(Extracted information):
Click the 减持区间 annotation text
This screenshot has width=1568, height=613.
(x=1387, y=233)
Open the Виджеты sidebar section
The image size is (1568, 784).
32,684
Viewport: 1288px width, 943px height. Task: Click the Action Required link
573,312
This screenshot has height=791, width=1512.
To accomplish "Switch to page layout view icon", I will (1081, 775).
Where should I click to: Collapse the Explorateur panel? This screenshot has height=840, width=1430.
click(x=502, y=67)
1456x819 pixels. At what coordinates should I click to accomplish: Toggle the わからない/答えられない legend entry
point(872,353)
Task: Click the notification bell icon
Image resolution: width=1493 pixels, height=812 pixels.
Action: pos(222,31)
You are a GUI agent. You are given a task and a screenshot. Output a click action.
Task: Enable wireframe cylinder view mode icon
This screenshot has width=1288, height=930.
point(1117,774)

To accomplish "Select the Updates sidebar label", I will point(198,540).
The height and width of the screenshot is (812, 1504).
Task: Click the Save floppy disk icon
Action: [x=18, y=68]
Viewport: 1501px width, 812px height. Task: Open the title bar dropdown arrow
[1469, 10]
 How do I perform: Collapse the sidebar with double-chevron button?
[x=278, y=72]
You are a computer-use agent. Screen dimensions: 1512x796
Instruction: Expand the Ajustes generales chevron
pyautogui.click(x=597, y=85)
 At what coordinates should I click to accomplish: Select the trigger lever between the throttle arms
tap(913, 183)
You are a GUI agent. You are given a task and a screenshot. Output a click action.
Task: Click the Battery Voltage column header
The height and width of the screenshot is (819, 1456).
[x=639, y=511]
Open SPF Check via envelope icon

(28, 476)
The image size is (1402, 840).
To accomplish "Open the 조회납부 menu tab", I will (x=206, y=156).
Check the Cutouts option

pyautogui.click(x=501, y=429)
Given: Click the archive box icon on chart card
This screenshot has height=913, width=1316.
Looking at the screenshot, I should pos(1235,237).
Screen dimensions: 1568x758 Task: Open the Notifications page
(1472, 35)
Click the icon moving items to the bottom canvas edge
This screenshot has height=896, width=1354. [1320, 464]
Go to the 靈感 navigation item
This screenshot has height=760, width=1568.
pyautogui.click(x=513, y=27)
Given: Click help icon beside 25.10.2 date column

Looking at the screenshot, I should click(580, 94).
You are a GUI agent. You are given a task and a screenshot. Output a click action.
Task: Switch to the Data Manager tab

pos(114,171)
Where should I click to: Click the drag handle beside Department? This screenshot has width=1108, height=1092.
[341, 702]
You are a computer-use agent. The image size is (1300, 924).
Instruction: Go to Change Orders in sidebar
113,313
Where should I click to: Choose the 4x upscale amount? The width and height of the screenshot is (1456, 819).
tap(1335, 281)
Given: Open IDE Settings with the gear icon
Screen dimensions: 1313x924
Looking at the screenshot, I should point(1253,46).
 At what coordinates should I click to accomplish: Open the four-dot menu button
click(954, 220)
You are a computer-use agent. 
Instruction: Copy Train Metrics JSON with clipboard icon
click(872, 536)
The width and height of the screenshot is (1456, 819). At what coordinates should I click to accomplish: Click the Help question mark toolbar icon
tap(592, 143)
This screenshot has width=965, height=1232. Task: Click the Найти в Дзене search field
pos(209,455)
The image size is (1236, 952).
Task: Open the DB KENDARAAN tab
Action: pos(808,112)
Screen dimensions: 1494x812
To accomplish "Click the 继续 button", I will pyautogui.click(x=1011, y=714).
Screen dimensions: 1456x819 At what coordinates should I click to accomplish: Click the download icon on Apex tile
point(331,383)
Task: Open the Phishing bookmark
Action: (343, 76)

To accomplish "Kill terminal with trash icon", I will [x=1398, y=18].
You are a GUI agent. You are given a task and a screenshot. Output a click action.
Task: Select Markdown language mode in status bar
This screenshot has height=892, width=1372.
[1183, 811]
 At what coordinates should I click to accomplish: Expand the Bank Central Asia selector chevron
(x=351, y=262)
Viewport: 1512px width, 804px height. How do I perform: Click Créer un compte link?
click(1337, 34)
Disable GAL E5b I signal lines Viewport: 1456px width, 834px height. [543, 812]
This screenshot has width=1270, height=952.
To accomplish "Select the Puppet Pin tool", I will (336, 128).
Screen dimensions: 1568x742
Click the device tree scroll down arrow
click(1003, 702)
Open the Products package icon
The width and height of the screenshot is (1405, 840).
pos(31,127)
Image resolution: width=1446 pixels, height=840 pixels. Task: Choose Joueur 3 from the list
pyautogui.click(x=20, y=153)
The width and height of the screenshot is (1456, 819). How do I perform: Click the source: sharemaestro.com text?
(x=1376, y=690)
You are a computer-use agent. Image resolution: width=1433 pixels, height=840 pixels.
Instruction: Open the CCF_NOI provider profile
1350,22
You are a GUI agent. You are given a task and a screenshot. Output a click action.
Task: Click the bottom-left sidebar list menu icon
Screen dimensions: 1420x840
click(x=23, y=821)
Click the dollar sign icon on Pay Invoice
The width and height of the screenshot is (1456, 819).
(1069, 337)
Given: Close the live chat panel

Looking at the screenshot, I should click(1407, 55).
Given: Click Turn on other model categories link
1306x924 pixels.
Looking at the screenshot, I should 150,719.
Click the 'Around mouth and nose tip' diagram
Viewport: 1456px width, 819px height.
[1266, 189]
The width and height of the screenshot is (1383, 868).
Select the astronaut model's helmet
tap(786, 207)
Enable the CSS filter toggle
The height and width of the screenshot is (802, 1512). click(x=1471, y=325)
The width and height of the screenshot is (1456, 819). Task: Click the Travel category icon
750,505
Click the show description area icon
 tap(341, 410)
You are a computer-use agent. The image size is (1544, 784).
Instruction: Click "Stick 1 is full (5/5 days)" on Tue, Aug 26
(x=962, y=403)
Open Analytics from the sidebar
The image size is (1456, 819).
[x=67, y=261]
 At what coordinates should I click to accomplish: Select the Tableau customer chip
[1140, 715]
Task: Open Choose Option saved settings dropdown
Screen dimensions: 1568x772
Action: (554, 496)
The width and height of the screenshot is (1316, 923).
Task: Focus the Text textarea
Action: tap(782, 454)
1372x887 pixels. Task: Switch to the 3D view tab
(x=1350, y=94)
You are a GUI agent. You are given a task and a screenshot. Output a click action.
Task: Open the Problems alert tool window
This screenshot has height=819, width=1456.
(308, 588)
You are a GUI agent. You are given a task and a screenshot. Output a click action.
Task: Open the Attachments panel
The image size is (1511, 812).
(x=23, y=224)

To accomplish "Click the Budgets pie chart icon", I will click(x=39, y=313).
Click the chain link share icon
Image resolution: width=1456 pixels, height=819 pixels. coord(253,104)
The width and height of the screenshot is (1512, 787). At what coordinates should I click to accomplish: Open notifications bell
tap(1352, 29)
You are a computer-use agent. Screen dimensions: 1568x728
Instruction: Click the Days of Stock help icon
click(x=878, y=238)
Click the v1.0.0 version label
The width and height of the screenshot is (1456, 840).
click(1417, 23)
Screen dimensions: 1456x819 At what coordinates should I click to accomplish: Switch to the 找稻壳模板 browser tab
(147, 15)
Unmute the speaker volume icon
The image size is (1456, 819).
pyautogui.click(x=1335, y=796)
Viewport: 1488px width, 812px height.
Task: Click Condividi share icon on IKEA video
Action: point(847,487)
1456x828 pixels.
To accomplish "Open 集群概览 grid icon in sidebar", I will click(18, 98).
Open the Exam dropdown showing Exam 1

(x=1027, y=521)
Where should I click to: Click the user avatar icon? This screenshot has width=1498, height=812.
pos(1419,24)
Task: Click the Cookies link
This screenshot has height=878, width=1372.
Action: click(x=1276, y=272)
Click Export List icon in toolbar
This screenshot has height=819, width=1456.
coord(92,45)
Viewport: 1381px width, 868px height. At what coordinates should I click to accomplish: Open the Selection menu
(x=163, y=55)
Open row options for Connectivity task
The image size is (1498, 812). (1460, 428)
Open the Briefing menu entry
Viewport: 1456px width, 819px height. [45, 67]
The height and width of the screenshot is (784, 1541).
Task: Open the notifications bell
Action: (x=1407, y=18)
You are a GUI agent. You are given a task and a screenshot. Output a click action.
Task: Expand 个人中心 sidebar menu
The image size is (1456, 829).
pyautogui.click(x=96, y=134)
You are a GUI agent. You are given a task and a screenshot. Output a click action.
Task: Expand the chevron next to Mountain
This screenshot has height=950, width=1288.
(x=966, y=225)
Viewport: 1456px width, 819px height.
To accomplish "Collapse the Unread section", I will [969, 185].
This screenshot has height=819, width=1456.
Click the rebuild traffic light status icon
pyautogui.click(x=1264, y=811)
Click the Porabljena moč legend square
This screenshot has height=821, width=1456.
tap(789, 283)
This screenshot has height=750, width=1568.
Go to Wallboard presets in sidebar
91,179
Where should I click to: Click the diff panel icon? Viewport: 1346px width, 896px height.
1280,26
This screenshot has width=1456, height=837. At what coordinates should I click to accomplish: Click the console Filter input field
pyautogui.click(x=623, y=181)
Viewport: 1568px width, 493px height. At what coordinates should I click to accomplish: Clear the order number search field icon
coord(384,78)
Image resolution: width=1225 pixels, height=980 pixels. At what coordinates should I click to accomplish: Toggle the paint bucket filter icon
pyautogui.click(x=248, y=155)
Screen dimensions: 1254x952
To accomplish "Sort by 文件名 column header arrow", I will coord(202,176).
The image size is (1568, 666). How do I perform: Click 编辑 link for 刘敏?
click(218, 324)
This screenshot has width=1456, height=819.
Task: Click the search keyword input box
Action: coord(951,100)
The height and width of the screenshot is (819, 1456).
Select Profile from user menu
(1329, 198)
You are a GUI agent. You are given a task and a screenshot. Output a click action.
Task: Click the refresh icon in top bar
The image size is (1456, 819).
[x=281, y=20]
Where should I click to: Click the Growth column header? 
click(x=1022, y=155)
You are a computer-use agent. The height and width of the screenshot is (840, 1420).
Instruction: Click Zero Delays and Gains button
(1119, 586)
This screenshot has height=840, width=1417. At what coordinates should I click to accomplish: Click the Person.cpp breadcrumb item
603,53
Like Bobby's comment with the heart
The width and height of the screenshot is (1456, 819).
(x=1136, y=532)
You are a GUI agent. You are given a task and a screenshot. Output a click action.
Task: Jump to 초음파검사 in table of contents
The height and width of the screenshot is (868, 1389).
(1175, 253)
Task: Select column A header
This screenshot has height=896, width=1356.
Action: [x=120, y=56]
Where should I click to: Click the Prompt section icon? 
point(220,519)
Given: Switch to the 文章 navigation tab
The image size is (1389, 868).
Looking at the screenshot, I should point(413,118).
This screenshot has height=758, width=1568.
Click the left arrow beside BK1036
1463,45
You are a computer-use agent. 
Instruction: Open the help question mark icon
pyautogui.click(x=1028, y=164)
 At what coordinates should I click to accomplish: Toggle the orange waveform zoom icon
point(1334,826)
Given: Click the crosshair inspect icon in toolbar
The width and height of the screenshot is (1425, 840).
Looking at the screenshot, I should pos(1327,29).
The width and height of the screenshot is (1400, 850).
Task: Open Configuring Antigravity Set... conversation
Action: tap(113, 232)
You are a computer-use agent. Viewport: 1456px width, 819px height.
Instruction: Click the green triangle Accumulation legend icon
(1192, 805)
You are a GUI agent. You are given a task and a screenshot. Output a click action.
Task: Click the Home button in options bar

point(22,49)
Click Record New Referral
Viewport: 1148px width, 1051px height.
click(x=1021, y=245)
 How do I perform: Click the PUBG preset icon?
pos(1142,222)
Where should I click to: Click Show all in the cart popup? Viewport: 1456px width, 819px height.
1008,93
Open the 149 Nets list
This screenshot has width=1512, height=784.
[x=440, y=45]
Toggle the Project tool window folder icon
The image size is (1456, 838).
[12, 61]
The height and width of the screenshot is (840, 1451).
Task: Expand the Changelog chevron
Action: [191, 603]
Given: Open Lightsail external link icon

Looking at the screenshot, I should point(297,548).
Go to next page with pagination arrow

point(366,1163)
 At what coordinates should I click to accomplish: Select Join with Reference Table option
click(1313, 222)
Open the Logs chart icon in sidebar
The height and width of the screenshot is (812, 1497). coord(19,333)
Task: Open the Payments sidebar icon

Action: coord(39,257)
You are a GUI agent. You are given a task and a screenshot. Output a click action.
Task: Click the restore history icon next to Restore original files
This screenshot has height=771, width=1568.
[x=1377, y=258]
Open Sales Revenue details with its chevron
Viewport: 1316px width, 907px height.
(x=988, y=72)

(Required work): From the entries above, pull out each line that includes "computer".

(Task result):
You are a computer-use agent. Screen dimensions: 1512x796
You are a computer-use agent. The image size is (1300, 924).
You are a computer-use agent. 
You are a computer-use agent. Image resolution: width=1433 pixels, height=840 pixels.
You are a computer-use agent. The image size is (1544, 784).
You are a computer-use agent. Screen dimensions: 1568x728
You are a computer-use agent. The height and width of the screenshot is (840, 1420).
You are a computer-use agent. 
You are a computer-use agent. Viewport: 1456px width, 819px height.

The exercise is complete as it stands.